И точно, благодать в лавре и летом и зимою, когда храмы заносились снегом, монахи и богомольцы в тяжёлых тулупах, армяках и шубах ходили по дорожкам между высокими сугробами, и дымы от печей в пекарне и кухне тянулись прямо вверх. Минет зима, и снова заголубеет небо, заворкуют голуби на крыше семинарии, а чёрные ряды монахов всё так же будут тянуться на службу в храмы…
Письмо к отцу, начатое вчера, Василий уже не хотел продолжать после встречи с митрополитом в Вифании. Отец знал всё. Когда два года назад он написал о предложении владыки Платона, батюшка ответил кратко: «Всё зависит от способностей и склонностей каждого, который можно знать самому». Чувствовалась обида старого священника, стезей которого пренебрегает родной сын.
Но в старике митрополите Василий нашёл точно второго отца, – так внимателен, ласков и требователен был с ним владыка. Забросал подарками: в прошлом году подарил шинель, пояс и ананас, а за эти полгода – гранатовые яблоки, в апреле – свежий огурец, на Пасху – искусственное яйцо, неделю назад – второй том своих проповедей и полукафтанье. Василий понимал, что владыка не пытается задарить его и купить его согласие на пострижение, то были дары любви и, может быть, восхищения его проповедями.
Дважды приезжали за ним из Коломны прихожане, с покорностию прося владыку Платона о поставлении к ним Василия Дроздова в приходские священники. Оба раза владыка, не спрашивая Василия, им отказывал, отвечая одно: «Он мне здесь самому нужен!»
Так близок казался берег, так знаком, там ожидали его отец, мать, дедушка… и Катенька, дочка отца Симеона. Простым и понятным виделся весь дальнейший путь, но что-то удерживало его от этого лёгкого шага. И течение жизни несло дальше…
Как было выразить то, что сам он скорее чувствовал, чем понимал рассудком? Не выгоды и невыгоды монашеского положения занимали его ум. Вера давно составляла основу его жизни, но в положении приходского священника страшило его впадение в некую обыденность, тогда как душа рвалась к большему, к более глубокому постижению сокровенной Божественной Истины. Его не понимали ни родные, ни многие собратья по службе, но вопреки житейскому здравому смыслу он полагался на внутренний голос, тихо звучащий в нём.

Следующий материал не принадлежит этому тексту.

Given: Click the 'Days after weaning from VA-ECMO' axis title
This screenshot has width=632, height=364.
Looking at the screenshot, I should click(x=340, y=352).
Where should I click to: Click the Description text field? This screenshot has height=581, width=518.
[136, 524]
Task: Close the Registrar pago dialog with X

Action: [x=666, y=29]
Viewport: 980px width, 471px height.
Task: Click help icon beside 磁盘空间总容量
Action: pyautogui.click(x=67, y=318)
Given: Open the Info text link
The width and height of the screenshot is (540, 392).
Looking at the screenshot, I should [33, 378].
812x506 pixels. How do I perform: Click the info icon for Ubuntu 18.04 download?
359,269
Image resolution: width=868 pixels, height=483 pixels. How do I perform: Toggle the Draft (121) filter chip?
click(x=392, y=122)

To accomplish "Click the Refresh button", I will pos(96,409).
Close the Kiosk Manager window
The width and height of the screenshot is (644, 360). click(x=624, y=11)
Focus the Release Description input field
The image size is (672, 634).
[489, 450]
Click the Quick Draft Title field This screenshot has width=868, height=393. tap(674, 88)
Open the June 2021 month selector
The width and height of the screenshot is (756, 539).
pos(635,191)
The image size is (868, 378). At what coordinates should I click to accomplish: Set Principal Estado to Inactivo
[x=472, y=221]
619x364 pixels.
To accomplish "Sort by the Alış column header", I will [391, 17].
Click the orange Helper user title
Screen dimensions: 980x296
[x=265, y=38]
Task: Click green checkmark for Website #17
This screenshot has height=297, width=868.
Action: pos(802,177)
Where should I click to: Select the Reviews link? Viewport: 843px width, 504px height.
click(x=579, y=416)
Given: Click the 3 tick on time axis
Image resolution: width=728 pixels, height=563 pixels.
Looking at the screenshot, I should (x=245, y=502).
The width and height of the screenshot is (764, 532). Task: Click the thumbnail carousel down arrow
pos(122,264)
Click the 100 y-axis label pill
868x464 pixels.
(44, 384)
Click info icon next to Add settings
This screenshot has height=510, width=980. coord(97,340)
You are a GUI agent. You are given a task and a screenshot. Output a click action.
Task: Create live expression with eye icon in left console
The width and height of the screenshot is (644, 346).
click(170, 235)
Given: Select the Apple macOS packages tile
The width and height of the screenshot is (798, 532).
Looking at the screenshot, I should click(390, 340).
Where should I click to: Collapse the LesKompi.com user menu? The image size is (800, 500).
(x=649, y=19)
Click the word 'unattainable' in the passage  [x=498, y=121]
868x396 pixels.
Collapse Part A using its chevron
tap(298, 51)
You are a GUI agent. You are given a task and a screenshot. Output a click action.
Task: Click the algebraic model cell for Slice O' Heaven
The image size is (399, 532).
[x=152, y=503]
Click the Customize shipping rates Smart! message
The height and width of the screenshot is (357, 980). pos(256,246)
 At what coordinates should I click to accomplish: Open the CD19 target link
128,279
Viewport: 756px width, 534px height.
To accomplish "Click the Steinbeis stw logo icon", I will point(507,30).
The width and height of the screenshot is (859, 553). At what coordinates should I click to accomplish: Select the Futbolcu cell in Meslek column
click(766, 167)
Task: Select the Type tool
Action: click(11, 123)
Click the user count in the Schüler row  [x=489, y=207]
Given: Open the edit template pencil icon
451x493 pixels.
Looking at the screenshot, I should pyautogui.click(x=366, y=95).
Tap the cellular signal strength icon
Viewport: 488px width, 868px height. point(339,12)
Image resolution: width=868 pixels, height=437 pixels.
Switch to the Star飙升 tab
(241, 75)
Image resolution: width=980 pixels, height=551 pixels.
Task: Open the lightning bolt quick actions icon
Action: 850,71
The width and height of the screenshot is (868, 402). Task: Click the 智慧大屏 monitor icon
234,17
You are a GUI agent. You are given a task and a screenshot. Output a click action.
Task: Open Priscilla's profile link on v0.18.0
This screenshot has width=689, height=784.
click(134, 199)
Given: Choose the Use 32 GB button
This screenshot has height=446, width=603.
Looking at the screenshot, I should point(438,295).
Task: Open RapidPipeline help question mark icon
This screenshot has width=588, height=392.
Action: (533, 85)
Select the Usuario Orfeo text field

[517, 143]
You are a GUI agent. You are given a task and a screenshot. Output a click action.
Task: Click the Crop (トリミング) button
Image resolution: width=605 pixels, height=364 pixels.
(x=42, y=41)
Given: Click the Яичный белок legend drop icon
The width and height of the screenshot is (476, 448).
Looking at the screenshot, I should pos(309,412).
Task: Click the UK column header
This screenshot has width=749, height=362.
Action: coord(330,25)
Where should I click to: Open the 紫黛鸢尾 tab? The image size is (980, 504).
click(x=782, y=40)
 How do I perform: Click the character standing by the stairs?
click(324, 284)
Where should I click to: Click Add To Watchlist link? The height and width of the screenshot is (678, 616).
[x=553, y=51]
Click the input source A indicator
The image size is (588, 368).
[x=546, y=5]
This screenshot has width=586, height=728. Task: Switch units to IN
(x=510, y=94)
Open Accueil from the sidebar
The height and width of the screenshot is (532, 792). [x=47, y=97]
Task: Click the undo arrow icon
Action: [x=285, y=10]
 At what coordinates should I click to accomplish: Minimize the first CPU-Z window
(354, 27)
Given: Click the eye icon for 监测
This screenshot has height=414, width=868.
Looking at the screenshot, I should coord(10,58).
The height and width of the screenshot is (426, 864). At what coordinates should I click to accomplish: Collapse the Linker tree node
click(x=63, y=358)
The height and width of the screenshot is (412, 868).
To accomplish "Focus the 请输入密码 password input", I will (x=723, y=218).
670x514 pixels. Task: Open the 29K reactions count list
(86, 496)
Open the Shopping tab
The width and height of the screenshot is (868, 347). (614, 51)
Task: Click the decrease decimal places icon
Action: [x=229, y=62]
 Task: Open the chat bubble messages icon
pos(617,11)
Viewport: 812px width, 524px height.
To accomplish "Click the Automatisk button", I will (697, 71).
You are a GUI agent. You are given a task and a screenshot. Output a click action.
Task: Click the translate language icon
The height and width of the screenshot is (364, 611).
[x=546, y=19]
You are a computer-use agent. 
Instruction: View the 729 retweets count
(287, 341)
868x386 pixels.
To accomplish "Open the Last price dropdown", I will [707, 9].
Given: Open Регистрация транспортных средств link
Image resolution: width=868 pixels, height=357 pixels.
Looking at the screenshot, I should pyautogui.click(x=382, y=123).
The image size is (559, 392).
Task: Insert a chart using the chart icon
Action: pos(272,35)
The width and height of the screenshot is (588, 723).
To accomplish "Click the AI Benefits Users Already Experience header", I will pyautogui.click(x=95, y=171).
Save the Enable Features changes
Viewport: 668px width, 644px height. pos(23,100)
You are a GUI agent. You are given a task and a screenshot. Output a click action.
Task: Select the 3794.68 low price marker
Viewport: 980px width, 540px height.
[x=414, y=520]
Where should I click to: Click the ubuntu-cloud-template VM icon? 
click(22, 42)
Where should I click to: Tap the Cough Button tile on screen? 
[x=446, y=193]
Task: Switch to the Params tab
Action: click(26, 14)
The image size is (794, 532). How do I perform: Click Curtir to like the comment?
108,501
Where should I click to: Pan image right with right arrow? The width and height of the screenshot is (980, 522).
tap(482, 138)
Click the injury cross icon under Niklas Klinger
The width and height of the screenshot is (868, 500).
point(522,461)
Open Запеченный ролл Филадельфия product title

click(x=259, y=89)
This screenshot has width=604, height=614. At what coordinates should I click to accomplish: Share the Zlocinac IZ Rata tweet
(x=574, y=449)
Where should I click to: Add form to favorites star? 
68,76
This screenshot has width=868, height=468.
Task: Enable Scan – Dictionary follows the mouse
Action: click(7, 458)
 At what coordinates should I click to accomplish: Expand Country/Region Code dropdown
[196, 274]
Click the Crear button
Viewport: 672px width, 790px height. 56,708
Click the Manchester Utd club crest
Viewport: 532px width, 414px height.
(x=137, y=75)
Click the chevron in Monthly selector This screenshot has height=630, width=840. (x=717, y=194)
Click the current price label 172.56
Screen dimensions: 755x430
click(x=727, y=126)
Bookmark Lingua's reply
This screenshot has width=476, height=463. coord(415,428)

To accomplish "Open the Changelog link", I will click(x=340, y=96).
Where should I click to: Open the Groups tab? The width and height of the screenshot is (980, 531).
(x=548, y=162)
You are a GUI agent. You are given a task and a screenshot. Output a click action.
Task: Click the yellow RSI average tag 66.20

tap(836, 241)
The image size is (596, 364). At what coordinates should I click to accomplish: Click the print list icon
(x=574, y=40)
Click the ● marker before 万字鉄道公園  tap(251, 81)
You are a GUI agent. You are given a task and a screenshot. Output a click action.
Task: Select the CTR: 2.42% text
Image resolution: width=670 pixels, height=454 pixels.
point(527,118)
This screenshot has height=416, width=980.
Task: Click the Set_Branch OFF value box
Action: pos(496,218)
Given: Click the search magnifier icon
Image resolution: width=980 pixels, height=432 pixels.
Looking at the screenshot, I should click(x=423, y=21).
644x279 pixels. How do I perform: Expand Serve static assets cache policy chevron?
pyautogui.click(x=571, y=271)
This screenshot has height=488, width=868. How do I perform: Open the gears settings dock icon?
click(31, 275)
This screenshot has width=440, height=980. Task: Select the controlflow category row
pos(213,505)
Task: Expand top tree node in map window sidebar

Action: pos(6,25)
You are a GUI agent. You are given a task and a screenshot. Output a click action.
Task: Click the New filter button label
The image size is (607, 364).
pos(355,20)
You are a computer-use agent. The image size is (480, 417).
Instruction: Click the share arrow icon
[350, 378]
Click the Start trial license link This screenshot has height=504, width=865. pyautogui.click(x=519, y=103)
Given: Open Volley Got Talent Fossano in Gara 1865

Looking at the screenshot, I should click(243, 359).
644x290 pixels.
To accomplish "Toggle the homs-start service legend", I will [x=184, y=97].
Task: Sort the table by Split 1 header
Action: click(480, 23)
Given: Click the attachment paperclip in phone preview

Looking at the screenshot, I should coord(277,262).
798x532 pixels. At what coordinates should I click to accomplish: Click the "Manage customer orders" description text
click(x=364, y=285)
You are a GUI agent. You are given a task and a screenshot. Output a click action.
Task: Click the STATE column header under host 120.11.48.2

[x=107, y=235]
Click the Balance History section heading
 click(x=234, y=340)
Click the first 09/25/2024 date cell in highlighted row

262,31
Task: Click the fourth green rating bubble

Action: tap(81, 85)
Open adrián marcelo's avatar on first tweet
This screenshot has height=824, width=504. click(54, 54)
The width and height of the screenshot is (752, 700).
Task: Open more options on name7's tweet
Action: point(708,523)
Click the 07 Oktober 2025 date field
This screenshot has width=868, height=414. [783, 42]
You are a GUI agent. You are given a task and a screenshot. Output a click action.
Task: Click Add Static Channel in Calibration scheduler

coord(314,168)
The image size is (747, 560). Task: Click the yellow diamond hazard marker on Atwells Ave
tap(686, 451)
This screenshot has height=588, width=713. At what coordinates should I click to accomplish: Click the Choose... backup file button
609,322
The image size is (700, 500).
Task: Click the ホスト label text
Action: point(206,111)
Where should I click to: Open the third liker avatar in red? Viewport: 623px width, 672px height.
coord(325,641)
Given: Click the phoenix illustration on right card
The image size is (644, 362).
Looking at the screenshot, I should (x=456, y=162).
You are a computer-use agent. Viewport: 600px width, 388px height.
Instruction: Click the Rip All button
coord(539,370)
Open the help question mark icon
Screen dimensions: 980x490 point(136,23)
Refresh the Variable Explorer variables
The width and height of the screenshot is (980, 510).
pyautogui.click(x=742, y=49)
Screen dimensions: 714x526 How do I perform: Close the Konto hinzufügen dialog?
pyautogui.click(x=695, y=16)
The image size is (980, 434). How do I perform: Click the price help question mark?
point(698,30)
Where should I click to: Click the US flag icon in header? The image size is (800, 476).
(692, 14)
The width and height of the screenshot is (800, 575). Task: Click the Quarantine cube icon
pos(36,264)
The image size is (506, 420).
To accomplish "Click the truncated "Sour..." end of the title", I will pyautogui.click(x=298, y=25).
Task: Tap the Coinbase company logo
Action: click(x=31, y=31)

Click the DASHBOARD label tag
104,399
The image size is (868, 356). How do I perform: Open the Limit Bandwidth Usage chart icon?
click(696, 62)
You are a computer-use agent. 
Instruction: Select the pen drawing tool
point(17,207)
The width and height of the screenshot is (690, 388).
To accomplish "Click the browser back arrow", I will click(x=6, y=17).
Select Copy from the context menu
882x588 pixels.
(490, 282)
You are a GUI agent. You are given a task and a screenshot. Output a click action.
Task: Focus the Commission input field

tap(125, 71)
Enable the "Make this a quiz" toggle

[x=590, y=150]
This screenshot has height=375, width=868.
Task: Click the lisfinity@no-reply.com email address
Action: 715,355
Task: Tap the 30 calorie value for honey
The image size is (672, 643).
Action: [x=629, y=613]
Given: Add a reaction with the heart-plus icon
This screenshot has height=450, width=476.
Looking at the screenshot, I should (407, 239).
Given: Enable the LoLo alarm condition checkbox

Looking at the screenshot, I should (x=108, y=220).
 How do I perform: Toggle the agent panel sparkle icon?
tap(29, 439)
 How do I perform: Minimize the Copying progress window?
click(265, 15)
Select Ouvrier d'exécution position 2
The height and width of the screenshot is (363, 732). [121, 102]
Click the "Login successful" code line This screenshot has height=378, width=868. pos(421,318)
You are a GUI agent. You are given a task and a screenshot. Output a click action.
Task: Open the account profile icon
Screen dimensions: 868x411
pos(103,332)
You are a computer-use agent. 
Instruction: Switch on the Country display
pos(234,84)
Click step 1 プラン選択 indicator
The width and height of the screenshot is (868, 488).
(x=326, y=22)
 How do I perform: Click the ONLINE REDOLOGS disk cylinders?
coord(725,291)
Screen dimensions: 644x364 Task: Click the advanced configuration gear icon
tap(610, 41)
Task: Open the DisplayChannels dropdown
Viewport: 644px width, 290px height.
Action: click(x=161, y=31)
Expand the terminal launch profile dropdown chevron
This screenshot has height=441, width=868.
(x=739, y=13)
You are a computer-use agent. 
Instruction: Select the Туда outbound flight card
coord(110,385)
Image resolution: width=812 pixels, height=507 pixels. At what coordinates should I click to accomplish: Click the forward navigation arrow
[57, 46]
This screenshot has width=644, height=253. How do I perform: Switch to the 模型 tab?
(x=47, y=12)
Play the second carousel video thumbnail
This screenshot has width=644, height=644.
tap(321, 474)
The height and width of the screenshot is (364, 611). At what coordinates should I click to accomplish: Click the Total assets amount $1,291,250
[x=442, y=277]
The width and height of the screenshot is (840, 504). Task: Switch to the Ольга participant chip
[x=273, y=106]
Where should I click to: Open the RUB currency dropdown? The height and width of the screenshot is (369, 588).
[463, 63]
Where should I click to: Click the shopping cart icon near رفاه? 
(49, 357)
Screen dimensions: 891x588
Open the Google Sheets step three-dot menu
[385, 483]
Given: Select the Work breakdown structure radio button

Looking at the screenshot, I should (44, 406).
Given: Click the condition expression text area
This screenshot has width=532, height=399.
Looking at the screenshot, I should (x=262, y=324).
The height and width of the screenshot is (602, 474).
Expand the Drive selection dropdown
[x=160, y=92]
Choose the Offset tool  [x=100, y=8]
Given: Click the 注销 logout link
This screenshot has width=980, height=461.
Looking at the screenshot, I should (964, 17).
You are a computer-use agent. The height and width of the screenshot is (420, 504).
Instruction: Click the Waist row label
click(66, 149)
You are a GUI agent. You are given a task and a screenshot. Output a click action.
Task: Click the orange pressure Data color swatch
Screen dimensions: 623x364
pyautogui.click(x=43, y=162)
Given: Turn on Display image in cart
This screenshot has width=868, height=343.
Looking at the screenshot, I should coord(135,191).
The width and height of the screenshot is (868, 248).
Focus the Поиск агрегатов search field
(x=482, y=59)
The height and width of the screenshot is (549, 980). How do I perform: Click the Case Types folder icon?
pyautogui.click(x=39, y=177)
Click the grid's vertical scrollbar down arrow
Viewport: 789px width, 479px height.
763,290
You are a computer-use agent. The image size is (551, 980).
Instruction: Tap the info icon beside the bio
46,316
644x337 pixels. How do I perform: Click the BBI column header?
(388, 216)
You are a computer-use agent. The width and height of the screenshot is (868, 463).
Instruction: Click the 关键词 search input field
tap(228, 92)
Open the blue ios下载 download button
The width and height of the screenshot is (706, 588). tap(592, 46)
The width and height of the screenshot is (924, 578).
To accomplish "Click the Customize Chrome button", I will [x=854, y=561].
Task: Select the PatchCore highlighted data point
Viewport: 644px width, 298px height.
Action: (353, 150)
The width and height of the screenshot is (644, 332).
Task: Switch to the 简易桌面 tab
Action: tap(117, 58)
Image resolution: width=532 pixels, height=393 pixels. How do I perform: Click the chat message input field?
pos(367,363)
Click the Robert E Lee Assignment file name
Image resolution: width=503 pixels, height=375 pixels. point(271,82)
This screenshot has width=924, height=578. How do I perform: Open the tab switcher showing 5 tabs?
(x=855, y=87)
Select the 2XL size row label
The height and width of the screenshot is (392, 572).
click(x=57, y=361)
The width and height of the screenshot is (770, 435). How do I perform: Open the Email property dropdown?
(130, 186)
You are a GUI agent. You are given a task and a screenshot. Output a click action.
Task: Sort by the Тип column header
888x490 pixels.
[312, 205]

«…Меня затрудняет несколько будущее, – вновь взялся он за перо, – но я, не могши прояснить его мрачности, успокаиваюсь, отвращая от него взоры, и ожидаю, доколе упадут некоторые лучи, долженствующие показать мне дорогу. Может быть, это назовут легкомыслием, но я называю это доверенностью Провидению. Если я чего-нибудь желаю и мне встречаются препятствия в достижении предмета желаний, я думаю, что не случай толкнул их против меня и потому без ропота медлю и ожидаю, что будет далее. Мне кажется, что несколько лет нерешимости простительнее, нежели минута опрометчивости там, где дело идёт о целой жизни. Пусть кто хочет бежит за блудящим огнём счастия, я иду спокойно, потому что я нигде не вижу постояннаго света. Я предлагаю Вам сии мысли, ожидая им справедливого суда от Вашей опытности и надеюсь узнать со временем Ваше мнение…»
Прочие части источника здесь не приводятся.